Gray Matter: 'The Jedburghs'

Monday, July 17, 2006

"The Jedburghs," a volume of narrative history, appeared in print some months ago with much less fanfare than it deserved.

The book is available at your local library, on-line, or through any good book store - locally, that means The Bookseller. It is the WW II story of a Special Forces unit made up of American, British and French volunteers who parachuted, in teams of three, behind the German lines to assist with the recapture of France in 1944. These remarkable young men were trained surreptitiously in England where they blended in with the rest of the forces, always affable, but very tight-lipped about their mission. Come "D-Day", June 5, 1944, that mission became evident. Forming three-man teams, one from each country, they were trained and equipped to aid the French Resistance in subduing the German forces, thus easing the way for the advancing Allies.
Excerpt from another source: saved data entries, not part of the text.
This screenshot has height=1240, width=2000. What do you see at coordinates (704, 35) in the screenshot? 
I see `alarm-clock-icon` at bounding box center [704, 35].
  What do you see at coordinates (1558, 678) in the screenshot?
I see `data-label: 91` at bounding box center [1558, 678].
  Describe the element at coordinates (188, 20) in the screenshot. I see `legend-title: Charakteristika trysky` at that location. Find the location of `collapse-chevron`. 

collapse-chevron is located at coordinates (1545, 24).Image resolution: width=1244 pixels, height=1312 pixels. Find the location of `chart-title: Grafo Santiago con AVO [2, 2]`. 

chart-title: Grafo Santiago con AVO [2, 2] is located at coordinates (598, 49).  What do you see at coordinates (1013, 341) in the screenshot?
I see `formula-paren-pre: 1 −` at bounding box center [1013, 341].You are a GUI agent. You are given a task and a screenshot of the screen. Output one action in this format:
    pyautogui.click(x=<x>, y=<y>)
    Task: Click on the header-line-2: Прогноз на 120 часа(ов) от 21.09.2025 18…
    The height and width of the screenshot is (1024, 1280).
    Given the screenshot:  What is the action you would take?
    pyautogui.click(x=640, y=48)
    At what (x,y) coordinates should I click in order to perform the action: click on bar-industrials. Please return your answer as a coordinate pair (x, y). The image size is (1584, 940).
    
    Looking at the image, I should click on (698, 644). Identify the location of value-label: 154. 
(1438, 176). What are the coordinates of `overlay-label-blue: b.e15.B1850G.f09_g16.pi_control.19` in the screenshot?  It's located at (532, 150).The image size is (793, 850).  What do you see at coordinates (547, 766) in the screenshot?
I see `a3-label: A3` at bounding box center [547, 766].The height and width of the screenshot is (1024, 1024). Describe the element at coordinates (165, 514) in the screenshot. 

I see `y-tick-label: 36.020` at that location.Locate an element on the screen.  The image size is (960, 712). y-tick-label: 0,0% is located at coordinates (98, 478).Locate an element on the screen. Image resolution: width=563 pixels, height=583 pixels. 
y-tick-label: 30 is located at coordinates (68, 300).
Retired army officer Lt. Col. Will Irwin, a native of Marcus, Iowa, is the author of this remarkable book. The name doesn't ring an immediate bell with most of us for we remember only Wyman Irwin, eldest son of Cecil and Bonnie, graduate of Marcus Schools, Class of '68. It develops that when he was asked his name upon first reporting for army duty, he replied, in the approved manner, "Wyman William Irwin". The commanding officer requested that he repeat his name a couple of times and then summarily announced, "I've never heard of that first name and I'll never remember it. From now on you will be Will." In true army style, that was that!

Wyman, I mean Will, was an engineering student at the University of Nebraska at Omaha in the early '70s when the draft lottery was held. As his was a low number, he chose to go for a three-year enlistment, thus giving himself some choice in the direction he would take. He was first sent to Ft. Ord, CA for his brief initial training with every intention of returning to Omaha to continue his education. But fate intervened when he was chosen for Army Airborne at Ft. Bennington, GA.

This was so appealing to the young soldier that he decided to make the military his career. Following the training in Georgia, he was attached to Ft. Bragg, NC, part of a Special Services unit. This, then, became the branch in which he served until retirement. Though it was a comparatively peaceful time, several of his involvements in paratrooper skirmishes across the world would make a book of their own, in my opinion.

Being able to continue his education while in the service, Irwin pursued his MA at the Combat Studies Institute of the U.S. Army Command and General Staff College at Ft. Leavenworth, KS. There his interest in the Jedburghs was first aroused. His good friend, instructor and commanding officer, Dr. Samuel J. Lewis, encouraged him to research the intriguing story for his Master's Thesis.

By 1985, he was a captain on the staff of the John F. Kennedy Special Warfare Center at Ft. Bragg. Because of his pioneering work on the story which was only then being declassified by the CIA, he was invited to help host a reunion of Jedburgh veterans. In meeting these remarkable individuals and their families, his determination to record their story firmly took root. However, it was not to be realized until after his retirement when he could devote full time to the project. Two decades of interviews and research, all meticulously documented, went into the book.

I advise you to find a copy of this fascinating read, and while you are relishing it, do remember that the author is one of Cherokee County's own!